(Stored data)
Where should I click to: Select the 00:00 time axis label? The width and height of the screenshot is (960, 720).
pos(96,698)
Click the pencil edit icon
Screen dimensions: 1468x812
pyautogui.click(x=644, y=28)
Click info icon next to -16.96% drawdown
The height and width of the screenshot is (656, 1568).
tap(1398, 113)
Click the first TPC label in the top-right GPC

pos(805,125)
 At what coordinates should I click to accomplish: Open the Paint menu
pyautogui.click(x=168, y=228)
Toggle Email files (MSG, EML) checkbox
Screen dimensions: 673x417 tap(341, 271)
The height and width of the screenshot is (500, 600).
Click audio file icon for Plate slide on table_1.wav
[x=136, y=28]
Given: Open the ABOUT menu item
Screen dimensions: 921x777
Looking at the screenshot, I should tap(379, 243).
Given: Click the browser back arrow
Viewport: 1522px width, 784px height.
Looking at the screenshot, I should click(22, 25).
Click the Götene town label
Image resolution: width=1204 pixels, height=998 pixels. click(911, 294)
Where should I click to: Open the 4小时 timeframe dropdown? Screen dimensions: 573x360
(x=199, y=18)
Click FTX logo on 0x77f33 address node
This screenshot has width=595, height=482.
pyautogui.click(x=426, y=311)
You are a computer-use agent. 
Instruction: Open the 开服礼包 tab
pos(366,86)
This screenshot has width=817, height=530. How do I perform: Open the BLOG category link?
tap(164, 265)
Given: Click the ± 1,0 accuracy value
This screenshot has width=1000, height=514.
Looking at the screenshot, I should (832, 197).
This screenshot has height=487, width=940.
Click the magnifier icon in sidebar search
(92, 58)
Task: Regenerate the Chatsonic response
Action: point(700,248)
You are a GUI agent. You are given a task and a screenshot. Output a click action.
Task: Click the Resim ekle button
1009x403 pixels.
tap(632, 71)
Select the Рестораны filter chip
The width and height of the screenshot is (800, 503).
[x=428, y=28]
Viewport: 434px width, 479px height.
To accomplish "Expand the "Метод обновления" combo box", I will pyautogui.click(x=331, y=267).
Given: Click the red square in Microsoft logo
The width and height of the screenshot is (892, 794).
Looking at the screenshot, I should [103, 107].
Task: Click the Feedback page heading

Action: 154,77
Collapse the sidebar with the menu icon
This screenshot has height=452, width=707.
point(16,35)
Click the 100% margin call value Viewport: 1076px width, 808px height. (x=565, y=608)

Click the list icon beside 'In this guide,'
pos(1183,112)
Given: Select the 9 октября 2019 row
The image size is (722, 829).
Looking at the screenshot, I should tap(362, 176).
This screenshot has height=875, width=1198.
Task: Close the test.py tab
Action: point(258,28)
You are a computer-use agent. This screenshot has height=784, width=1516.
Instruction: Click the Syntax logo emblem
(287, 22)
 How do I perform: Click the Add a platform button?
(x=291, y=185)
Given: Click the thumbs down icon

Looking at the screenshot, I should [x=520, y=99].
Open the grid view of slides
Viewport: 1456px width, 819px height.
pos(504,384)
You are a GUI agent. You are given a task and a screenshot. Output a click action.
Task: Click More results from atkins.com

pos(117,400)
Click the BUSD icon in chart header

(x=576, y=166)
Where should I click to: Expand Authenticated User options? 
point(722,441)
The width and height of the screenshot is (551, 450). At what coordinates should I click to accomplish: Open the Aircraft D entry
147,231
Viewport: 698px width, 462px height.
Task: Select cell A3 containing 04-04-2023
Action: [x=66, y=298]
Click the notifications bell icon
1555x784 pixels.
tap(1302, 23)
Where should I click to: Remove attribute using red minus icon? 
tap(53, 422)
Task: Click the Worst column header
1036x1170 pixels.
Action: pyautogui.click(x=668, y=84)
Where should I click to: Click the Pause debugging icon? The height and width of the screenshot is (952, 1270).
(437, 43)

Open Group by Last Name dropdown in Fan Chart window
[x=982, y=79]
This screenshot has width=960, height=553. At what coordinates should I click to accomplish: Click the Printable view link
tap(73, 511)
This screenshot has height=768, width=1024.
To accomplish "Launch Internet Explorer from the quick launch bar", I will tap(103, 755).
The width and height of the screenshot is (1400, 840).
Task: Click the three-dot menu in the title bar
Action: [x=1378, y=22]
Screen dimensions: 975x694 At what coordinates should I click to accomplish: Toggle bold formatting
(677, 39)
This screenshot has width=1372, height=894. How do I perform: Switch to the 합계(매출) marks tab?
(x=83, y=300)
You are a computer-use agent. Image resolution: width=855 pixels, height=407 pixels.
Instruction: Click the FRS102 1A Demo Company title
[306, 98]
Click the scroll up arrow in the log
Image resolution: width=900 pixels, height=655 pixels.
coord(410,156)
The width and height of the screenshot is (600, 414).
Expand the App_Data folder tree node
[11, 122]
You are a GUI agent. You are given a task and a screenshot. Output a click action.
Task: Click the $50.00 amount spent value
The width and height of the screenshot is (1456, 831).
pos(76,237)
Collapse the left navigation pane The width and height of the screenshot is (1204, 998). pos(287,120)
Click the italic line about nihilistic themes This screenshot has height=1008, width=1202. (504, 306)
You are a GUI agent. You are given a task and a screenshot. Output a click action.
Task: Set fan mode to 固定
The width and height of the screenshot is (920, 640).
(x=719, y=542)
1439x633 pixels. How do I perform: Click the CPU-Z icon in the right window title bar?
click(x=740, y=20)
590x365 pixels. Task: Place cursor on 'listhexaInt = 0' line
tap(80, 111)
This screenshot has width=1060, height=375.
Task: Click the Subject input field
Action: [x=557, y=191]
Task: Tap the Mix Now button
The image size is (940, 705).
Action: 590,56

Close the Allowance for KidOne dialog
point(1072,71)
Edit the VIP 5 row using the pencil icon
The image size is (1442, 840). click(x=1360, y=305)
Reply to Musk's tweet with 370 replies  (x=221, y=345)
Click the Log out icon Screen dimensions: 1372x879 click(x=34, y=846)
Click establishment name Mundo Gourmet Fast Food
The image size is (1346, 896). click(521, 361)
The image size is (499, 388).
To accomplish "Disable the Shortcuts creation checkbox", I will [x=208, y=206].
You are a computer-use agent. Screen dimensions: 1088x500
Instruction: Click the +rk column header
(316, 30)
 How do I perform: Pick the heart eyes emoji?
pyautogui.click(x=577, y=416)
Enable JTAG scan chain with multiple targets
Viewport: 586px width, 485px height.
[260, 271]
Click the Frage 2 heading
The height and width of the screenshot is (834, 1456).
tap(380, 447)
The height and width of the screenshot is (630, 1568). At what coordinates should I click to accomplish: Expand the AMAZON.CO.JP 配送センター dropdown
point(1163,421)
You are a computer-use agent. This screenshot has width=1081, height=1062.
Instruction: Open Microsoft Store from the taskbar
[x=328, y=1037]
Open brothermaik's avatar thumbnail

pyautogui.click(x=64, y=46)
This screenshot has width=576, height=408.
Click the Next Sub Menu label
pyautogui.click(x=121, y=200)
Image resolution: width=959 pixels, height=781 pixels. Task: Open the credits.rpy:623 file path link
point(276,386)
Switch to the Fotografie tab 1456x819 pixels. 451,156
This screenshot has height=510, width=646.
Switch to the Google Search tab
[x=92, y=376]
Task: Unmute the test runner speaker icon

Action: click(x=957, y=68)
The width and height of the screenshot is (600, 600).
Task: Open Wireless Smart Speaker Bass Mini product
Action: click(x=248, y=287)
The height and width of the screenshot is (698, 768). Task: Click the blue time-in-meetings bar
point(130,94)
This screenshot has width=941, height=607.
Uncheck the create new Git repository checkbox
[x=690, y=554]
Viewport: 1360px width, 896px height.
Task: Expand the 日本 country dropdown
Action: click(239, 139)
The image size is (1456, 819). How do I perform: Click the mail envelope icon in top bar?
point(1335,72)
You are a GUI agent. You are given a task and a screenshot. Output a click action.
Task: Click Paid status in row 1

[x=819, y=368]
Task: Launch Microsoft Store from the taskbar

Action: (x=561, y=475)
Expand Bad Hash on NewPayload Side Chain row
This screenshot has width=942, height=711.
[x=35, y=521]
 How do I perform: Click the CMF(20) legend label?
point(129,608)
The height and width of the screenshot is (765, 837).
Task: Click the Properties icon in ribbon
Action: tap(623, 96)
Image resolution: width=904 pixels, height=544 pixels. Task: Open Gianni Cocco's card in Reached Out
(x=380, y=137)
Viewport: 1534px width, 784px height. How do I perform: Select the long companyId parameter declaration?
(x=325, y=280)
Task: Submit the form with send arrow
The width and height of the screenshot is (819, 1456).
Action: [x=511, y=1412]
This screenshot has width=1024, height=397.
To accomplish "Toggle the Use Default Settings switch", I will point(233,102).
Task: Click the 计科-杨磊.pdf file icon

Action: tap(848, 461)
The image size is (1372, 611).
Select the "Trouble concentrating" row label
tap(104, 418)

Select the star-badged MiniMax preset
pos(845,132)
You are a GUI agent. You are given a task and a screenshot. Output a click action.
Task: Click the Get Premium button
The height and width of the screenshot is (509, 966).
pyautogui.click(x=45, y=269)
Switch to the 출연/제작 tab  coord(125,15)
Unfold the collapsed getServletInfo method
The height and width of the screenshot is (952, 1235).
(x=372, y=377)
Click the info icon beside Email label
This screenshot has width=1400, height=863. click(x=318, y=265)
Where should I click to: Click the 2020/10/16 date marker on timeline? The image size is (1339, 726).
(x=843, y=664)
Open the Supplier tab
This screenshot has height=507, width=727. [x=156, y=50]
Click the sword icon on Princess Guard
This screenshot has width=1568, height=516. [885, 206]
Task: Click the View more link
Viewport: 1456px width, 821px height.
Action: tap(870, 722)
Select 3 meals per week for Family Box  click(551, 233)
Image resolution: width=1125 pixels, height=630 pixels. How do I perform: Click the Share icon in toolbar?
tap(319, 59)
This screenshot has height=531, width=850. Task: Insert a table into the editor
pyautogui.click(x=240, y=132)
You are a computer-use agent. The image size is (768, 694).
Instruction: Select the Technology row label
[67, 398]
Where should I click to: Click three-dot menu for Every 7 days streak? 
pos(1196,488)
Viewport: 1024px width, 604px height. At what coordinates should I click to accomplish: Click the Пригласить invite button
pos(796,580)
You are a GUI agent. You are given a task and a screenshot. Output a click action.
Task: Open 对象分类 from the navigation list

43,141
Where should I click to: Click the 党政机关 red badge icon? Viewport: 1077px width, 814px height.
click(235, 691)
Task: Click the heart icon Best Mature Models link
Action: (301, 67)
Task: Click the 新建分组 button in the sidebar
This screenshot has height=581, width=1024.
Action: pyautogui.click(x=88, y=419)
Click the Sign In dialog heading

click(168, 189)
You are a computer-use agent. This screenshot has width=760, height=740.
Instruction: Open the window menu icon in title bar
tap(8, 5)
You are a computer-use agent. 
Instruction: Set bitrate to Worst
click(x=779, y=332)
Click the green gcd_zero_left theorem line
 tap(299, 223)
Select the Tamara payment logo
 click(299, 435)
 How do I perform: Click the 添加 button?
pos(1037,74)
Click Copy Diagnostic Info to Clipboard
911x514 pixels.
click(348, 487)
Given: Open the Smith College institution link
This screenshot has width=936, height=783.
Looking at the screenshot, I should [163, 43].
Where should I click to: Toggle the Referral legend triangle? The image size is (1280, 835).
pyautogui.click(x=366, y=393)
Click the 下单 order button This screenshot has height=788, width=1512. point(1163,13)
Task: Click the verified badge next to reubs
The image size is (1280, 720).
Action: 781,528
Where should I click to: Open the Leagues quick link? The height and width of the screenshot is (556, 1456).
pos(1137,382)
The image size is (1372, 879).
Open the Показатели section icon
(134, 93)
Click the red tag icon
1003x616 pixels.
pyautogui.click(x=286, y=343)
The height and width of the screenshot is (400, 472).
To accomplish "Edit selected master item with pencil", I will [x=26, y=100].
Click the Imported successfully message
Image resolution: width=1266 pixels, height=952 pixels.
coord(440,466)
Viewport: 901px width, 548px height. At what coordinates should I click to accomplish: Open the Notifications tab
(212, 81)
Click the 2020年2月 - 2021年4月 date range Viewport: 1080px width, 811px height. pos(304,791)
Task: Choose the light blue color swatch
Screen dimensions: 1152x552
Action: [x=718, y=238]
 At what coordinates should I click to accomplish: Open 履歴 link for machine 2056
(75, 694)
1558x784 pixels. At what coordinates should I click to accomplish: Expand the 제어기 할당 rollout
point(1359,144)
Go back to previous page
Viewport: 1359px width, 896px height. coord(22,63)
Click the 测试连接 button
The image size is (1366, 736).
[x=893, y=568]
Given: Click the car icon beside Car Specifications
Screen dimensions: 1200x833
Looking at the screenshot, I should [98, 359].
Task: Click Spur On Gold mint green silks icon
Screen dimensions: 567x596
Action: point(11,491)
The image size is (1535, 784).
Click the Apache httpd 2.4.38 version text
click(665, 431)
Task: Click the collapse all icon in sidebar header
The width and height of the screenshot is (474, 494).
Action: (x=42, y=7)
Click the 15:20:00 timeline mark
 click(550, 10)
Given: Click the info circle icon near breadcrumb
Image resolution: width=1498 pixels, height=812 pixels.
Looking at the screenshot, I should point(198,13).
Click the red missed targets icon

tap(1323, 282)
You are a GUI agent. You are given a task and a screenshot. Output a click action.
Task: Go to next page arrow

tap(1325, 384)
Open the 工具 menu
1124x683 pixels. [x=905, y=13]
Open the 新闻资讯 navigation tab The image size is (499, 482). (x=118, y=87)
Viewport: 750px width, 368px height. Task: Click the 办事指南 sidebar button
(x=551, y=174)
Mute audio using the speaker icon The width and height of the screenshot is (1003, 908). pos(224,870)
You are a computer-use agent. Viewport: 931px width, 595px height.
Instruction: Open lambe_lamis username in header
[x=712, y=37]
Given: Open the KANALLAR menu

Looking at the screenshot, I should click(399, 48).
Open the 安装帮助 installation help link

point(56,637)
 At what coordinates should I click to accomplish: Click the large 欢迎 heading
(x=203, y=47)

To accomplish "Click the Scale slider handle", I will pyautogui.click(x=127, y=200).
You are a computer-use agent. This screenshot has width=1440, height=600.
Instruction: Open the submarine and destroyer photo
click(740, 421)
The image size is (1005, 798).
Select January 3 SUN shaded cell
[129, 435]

### Problem to work on
Rewrite everything from the line containing "How do I perform: Click the 添加 button?" down to the line containing "pos(1137,382)", putting "Visit" wherever "Open" appears and leaving the rest unchanged.

### Task result
 How do I perform: Click the 添加 button?
pos(1037,74)
Click Copy Diagnostic Info to Clipboard
911x514 pixels.
click(348, 487)
Given: Visit the Smith College institution link
This screenshot has width=936, height=783.
Looking at the screenshot, I should [163, 43].
Where should I click to: Toggle the Referral legend triangle? The image size is (1280, 835).
pyautogui.click(x=366, y=393)
Click the 下单 order button This screenshot has height=788, width=1512. point(1163,13)
Task: Click the verified badge next to reubs
The image size is (1280, 720).
Action: 781,528
Where should I click to: Visit the Leagues quick link? The height and width of the screenshot is (556, 1456).
pos(1137,382)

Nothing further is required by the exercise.